# Sekonda/strela/poljot 3017



## rhaythorne (Jan 12, 2004)

Got this one back from servicing today:










Purchased rather cheaply from eBay (England were playing in Euro 2004 at the time so I guess everyone's attention was elsewhere).

It's still not entirely perfect but I'm hoping that it will settle down after wearing it for a few days - to give it time after its ordeal!


----------



## jasonm (Nov 22, 2003)

I like that very much









Jason


----------



## Stan (Aug 7, 2003)

Nice "Space Watch" you've got there Rich.









Looks pretty fine to me.


----------



## 1madman1 (Apr 14, 2004)

Ooohh, me like. I've been looking for a black dialed Poljot 3017 for a while myself without much success, so I've given in and ordered one of the new Strela reproductions. Hopefully it will be here within a week or two. (airmail from the US is highly unpredictable)


----------



## raketakat (Sep 24, 2003)

Looks in better condition than mine Rich







.

I keep intending to buy a better one but other watches prevent me







.

I think I'll hold on to my battered one. I've had it a while and wouldn't sell it even if I got a better example.

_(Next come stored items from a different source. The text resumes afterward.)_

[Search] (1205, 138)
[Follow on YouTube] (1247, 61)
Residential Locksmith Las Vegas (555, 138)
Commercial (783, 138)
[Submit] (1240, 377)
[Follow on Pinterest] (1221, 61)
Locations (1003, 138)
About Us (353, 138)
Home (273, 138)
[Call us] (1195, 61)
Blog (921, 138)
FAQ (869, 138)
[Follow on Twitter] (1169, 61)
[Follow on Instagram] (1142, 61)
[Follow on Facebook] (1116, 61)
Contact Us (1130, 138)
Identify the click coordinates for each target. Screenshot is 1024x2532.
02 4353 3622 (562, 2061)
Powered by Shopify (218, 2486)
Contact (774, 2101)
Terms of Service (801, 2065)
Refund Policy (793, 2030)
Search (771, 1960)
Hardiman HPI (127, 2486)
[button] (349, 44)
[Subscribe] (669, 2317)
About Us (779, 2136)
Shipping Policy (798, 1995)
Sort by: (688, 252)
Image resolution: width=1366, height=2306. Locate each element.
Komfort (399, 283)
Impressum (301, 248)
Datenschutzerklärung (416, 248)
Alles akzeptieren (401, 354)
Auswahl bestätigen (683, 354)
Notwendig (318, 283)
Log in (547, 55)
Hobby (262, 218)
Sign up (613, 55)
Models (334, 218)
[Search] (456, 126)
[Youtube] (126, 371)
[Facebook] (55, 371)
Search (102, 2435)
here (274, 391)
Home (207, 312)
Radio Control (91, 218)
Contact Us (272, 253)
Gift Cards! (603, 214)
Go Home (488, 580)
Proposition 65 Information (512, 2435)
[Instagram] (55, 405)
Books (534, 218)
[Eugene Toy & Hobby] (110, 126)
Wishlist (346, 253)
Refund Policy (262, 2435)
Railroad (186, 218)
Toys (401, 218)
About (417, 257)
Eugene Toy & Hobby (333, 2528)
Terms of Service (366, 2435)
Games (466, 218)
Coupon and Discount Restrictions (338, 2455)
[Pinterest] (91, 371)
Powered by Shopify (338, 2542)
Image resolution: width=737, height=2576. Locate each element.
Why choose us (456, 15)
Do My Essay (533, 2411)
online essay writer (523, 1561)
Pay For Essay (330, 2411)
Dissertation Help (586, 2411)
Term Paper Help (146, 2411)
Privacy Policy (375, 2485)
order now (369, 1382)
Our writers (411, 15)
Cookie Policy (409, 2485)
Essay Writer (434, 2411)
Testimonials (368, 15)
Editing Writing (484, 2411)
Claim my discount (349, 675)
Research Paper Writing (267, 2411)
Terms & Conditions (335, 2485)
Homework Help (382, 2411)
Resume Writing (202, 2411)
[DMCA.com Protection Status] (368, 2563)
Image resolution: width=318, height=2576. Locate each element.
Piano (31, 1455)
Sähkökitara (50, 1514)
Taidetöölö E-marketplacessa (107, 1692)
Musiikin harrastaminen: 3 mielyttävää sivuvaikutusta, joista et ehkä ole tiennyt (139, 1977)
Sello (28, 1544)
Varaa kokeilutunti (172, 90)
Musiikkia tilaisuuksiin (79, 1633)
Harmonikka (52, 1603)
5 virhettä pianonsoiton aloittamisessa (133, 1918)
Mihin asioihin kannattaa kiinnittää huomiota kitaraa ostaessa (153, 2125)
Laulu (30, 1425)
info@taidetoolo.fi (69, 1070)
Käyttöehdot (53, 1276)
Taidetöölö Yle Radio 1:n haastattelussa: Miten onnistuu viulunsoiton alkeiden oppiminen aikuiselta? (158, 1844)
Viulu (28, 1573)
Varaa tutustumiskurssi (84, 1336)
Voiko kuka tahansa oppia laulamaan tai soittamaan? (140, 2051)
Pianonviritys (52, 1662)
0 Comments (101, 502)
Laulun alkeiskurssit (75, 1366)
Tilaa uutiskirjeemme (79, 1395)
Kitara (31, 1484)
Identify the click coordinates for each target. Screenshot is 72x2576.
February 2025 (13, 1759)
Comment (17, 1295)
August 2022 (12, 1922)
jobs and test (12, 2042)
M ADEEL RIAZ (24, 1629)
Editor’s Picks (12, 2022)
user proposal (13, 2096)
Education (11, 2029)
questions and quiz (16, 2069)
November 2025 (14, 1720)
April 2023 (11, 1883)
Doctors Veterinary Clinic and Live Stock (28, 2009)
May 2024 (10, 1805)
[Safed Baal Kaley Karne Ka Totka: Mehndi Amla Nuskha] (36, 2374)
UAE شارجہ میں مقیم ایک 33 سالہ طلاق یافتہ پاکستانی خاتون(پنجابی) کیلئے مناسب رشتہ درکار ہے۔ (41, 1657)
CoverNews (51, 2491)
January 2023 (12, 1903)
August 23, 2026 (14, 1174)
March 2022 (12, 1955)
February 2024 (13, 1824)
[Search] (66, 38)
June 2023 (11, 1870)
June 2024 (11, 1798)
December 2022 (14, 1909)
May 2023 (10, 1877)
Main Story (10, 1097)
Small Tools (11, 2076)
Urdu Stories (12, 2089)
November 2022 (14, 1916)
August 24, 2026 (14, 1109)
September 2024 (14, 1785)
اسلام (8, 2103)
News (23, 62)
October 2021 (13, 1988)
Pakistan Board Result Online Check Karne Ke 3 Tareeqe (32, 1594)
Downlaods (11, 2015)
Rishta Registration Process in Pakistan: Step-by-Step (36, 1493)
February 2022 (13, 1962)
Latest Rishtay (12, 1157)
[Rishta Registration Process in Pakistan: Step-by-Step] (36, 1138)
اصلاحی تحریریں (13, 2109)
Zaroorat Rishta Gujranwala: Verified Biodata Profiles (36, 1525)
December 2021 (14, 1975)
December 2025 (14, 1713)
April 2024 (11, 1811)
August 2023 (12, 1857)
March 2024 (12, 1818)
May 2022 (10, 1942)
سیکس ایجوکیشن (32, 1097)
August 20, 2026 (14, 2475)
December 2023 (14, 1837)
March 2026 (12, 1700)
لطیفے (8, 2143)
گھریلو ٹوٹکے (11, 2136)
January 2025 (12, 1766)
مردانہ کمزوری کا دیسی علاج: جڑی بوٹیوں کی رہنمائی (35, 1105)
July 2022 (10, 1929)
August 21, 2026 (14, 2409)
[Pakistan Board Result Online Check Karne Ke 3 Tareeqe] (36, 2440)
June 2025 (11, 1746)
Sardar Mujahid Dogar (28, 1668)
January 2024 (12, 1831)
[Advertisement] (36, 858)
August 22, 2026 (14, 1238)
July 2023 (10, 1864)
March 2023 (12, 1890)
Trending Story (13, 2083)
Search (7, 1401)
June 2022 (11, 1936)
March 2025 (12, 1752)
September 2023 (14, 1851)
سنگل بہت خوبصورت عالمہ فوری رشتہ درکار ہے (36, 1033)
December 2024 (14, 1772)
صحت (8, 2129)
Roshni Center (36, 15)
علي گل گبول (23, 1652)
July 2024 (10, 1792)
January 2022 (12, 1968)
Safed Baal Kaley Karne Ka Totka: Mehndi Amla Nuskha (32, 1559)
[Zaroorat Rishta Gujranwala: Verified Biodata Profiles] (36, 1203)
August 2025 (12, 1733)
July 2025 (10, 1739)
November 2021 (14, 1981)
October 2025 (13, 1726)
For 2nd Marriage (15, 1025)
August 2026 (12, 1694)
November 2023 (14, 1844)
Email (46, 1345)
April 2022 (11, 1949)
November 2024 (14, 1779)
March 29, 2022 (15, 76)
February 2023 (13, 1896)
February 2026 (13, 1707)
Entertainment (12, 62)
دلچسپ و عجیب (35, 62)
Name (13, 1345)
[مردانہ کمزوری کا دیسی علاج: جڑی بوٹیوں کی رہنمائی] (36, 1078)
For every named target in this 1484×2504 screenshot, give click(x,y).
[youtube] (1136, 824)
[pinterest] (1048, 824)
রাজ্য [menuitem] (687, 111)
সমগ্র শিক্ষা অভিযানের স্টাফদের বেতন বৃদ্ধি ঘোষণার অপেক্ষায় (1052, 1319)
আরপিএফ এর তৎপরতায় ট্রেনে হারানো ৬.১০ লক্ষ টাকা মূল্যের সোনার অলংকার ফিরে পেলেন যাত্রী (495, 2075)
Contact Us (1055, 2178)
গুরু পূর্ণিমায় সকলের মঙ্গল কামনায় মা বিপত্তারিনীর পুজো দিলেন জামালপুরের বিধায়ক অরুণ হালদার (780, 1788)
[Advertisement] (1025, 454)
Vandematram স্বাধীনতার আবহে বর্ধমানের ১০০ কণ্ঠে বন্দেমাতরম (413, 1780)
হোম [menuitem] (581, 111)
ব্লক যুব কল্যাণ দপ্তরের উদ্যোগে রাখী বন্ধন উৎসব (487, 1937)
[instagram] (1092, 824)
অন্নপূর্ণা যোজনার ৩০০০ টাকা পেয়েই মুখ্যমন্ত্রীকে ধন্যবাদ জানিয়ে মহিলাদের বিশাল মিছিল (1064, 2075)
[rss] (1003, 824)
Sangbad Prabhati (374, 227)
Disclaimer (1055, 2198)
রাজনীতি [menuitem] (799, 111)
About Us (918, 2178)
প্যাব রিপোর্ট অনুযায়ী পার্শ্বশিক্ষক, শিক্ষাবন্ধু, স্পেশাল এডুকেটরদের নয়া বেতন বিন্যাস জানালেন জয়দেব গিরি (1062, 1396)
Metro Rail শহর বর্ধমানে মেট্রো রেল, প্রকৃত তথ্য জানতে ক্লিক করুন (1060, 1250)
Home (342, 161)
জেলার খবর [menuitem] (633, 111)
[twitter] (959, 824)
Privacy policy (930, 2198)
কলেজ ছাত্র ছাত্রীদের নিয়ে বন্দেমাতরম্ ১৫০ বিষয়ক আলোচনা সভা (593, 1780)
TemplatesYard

Getting attached to them is fatal














.


----------



## rhaythorne (Jan 12, 2004)

> I've been looking for a black dialed Poljot 3017 for a while myself without much success, so I've given in and ordered one of the new Strela reproductions.





> I keep intending to buy a better one but other watches prevent meÂ


Know what you mean chaps







I'd like to get one of the orginal white-dialled versions and then the Strela repro versions too so I have a complete "set". I think that may be going a bit too far though. I just don't have enough pennies


----------



## Silver Hawk (Dec 2, 2003)

Love that Sekonda, Rich.









I'll never understand why I didn't buy Roy's when I had the chance...









Back to eBay I go









Paul


----------